> Task requirements:
Print exactly the lines from the one containing "The height and" through the last line of the entries below; the pictures stay out of the copy.
-- Records for this task follows --
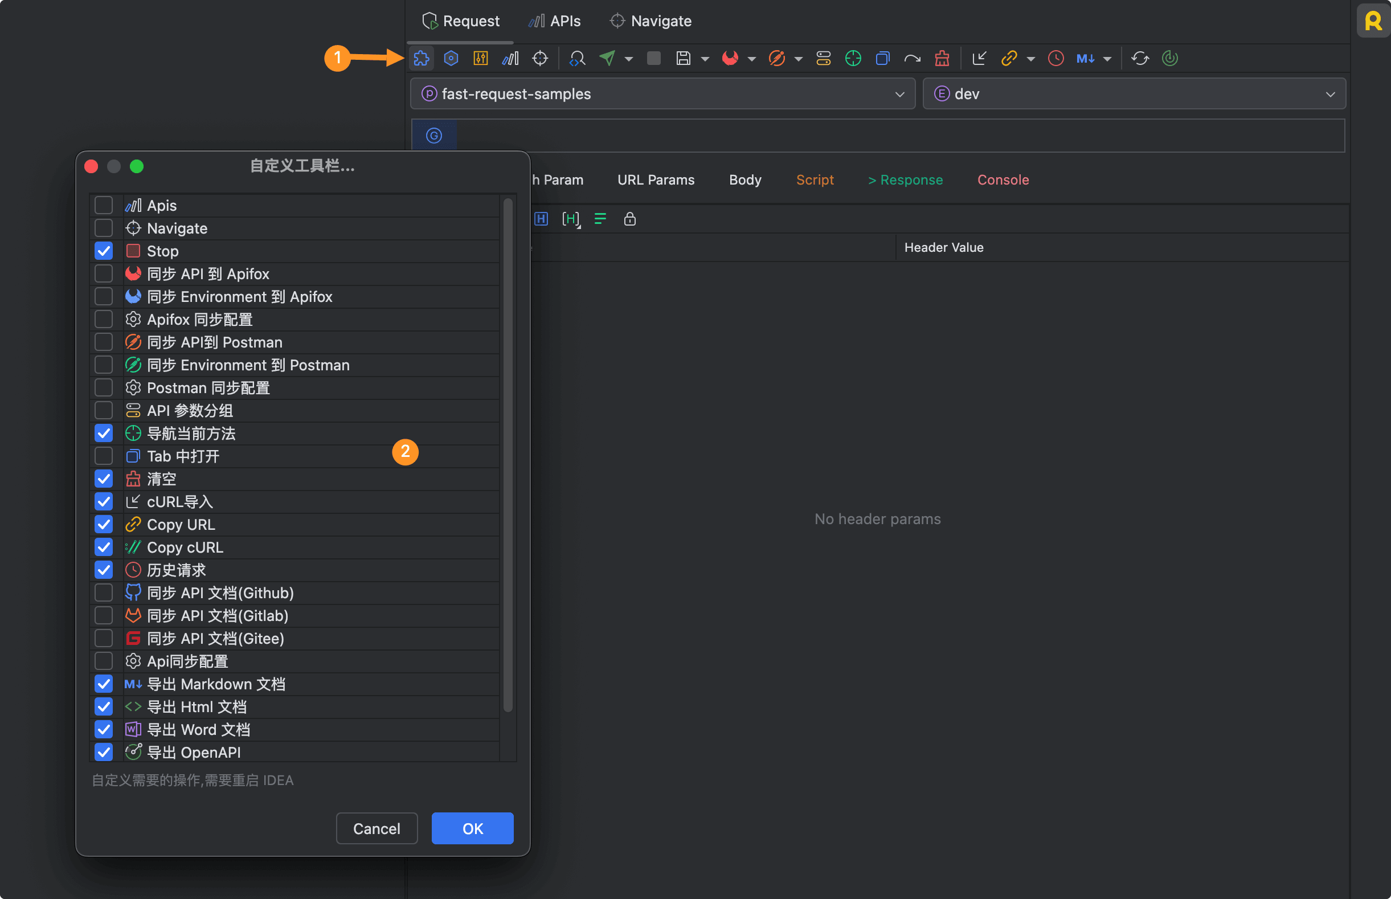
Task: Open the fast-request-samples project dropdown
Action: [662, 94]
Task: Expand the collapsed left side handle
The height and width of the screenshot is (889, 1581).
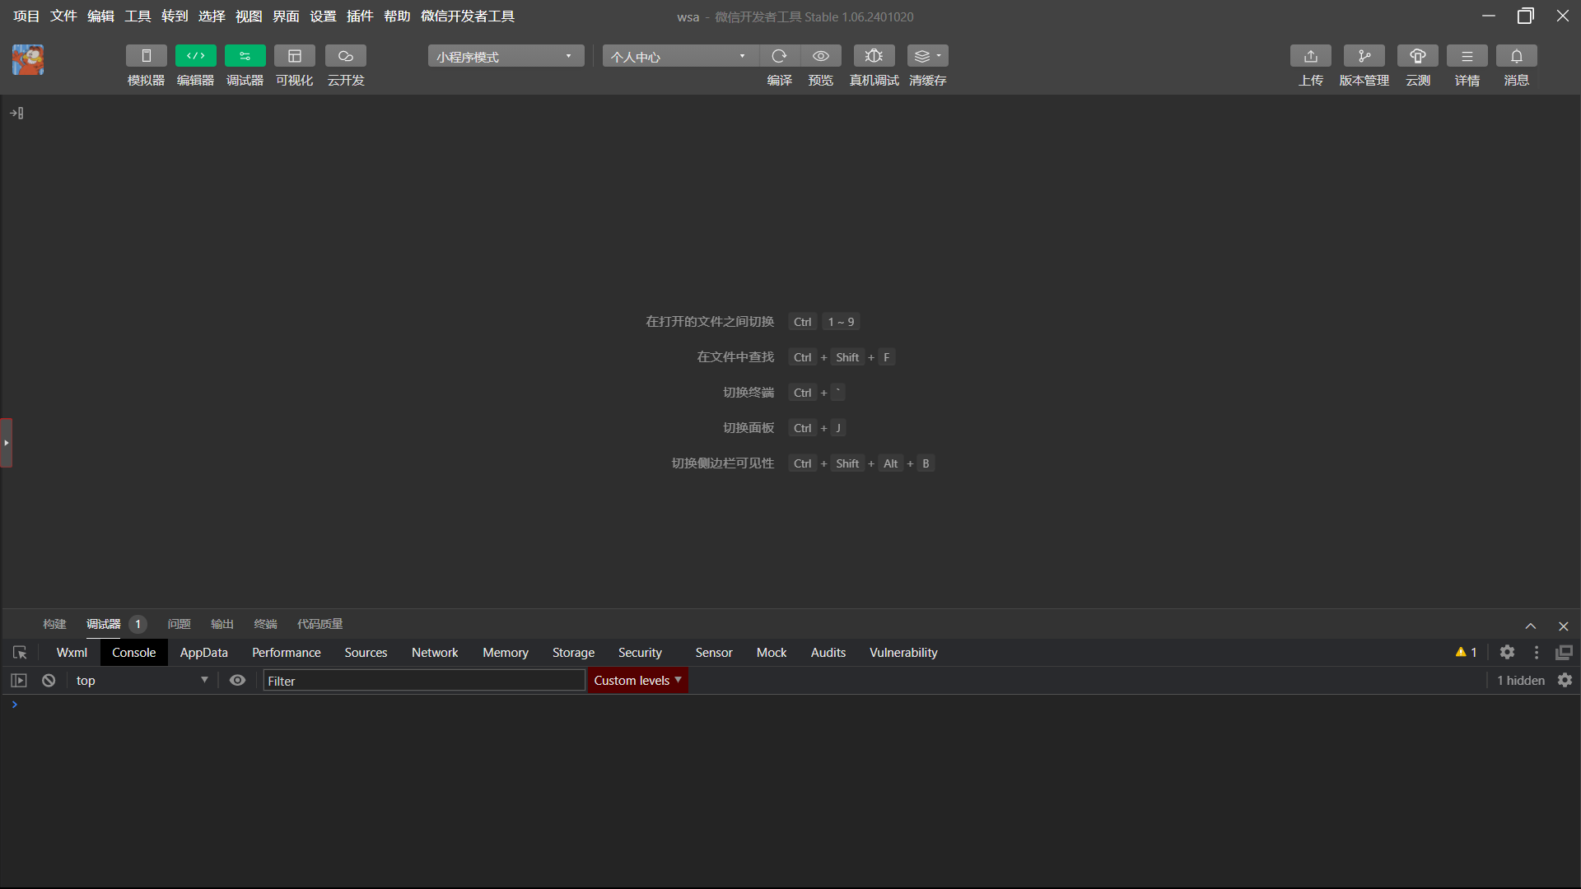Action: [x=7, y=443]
-- Records for this task concluded --
> Exercise solution:
The height and width of the screenshot is (889, 1581).
Action: [x=7, y=443]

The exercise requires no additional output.